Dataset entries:
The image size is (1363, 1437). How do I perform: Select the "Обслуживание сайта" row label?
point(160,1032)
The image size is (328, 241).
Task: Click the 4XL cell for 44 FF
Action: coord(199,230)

-- Exercise directions --
Each of the records should be retyped exactly.

-- Exercise response --
The image size is (1363, 1437). How do I perform: Select the "Обслуживание сайта" row label?
point(160,1032)
The image size is (328, 241).
Task: Click the 4XL cell for 44 FF
Action: coord(199,230)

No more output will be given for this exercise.